= Early Paleo-Eskimo =

Early pre-Inuit culture in arctic Russia, Canada and Alaska

The Early Paleo-Eskimo is the first of three distinct periods of human occupation recognized by archaeologists in the eastern North American Arctic, the others being the Late Paleo-Eskimo and the Thule. Dates for these occupations vary according to specific geographic region and cultural historical perspective, but it is generally agreed that the Early Paleo-Eskimo approximately spans the period from 4500 BP to 2800-2300 BP.

== The Early Paleo-Eskimo tradition ==
The Early Paleo-Eskimo tradition is known by a number of local, and sometimes spatially and temporally overlapping and related variants including the Independence I culture in the High Arctic and Greenland, Saqqaq culture in Greenland, Pre-Dorset in the High and Central Arctic and the Baffin/Ungava region and Groswater in Newfoundland and Labrador.

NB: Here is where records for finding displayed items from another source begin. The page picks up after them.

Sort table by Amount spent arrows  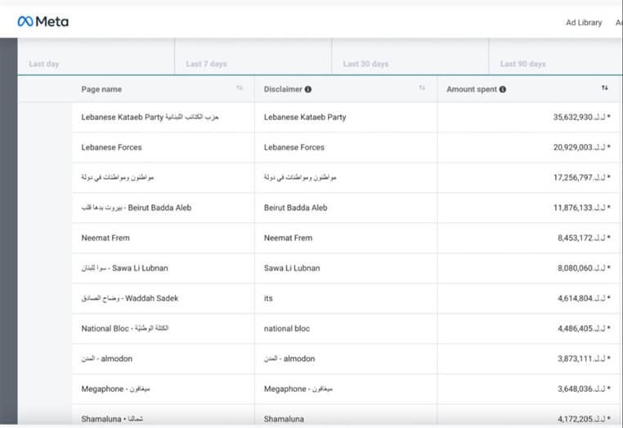click(604, 88)
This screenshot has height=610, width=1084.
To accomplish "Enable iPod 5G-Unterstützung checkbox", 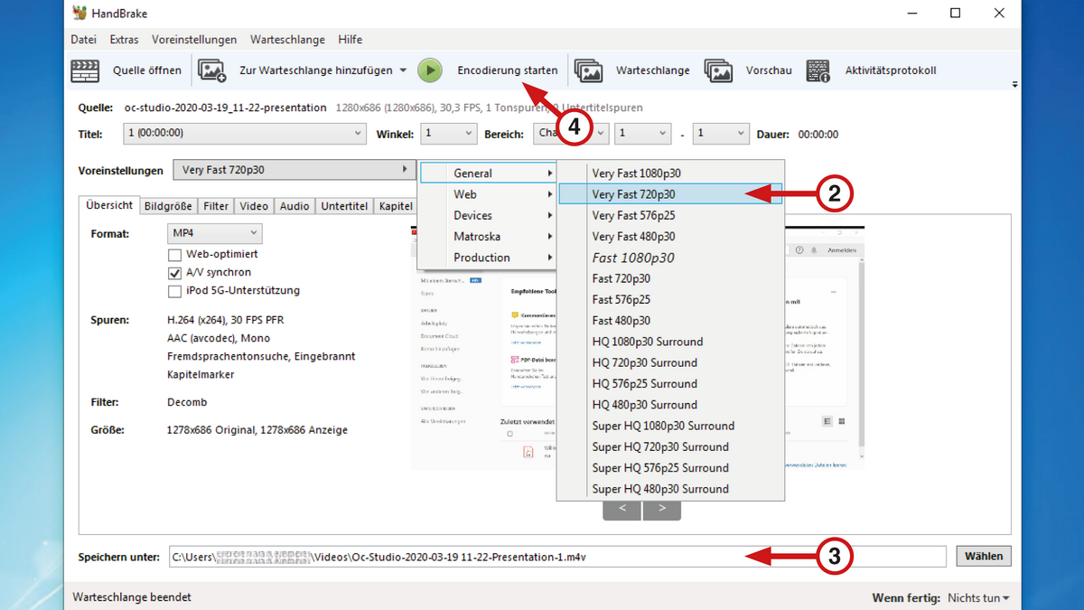I will click(175, 292).
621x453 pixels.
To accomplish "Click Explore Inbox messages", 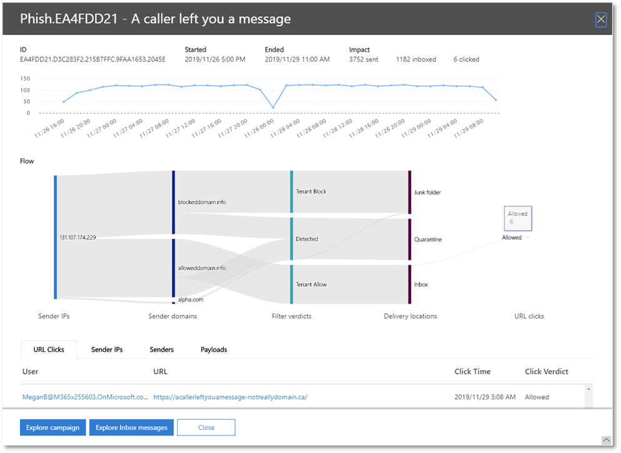I will (x=131, y=427).
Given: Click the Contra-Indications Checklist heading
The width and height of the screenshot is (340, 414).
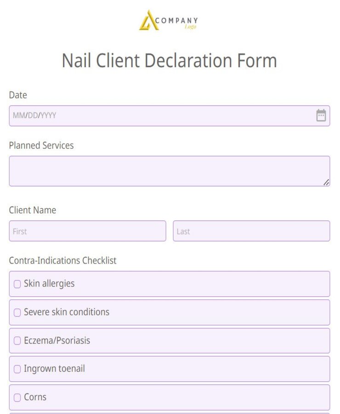Looking at the screenshot, I should point(63,260).
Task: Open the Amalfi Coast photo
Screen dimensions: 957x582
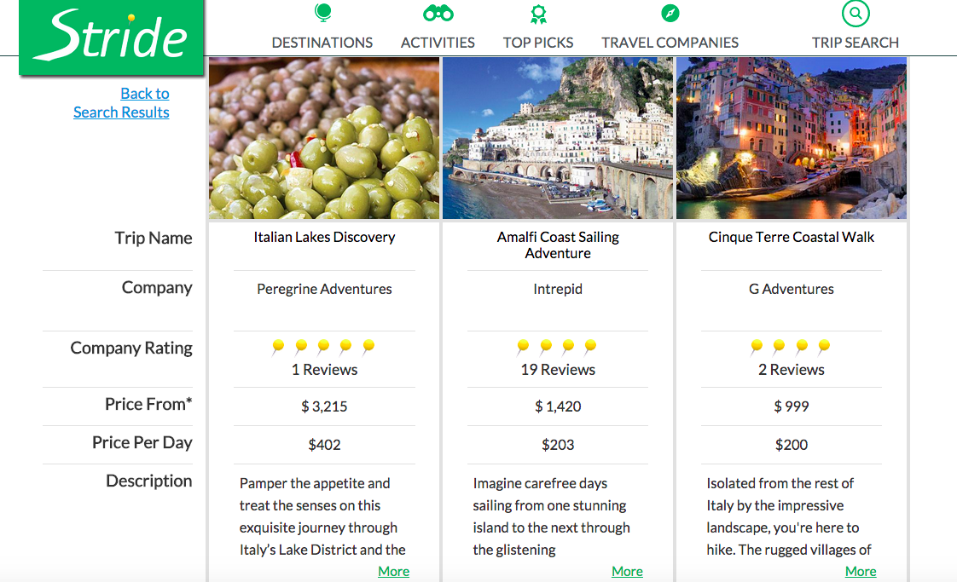Action: tap(558, 138)
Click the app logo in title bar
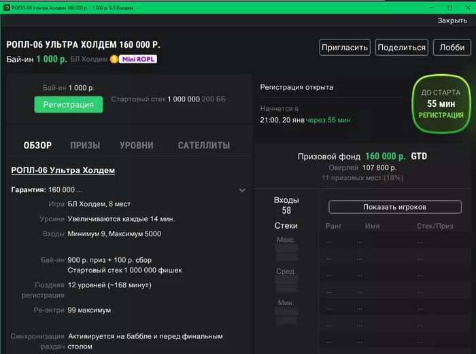Image resolution: width=476 pixels, height=354 pixels. click(x=5, y=7)
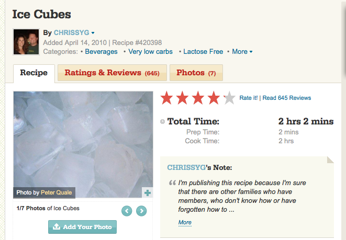This screenshot has width=346, height=240.
Task: Open the Photos tab
Action: [196, 73]
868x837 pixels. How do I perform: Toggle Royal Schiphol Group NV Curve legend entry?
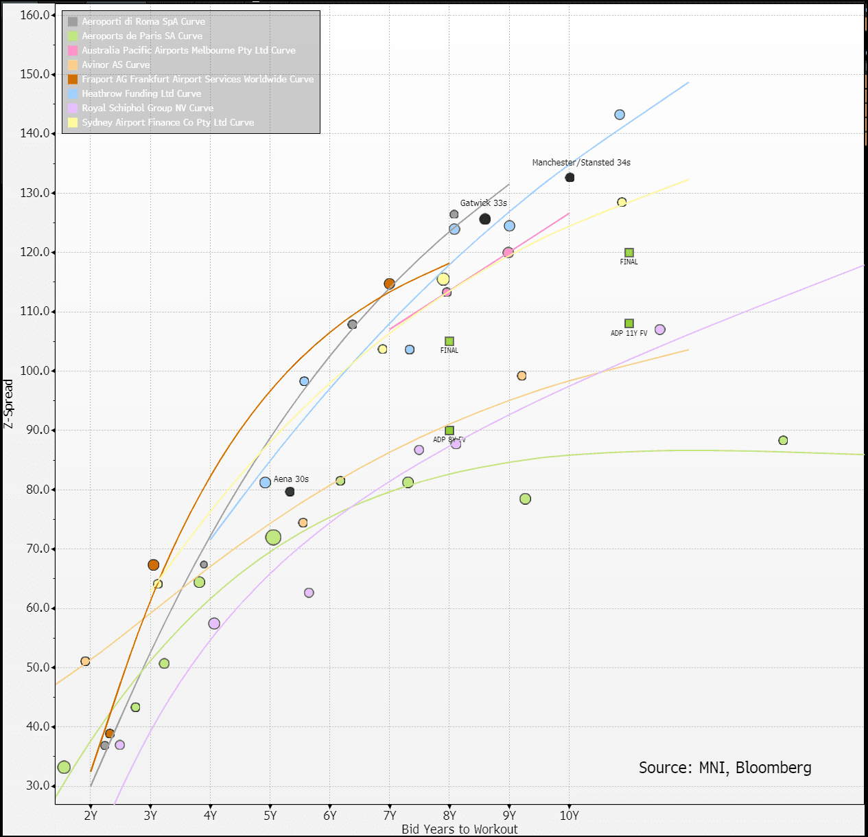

More generally these are subsumed under a larger microlith tradition known as the Arctic Small Tool Tradition. Their ancestral origins are presumed to lie in Alaska, and ultimately Siberia and Eurasia.

== Sources ==
- Murray, M.S. (2005). Prehistoric Use of Ringed Seals: A Zooarchaeological Study from Arctic Canada. Environmental Archaeology 10 (1): 19–38.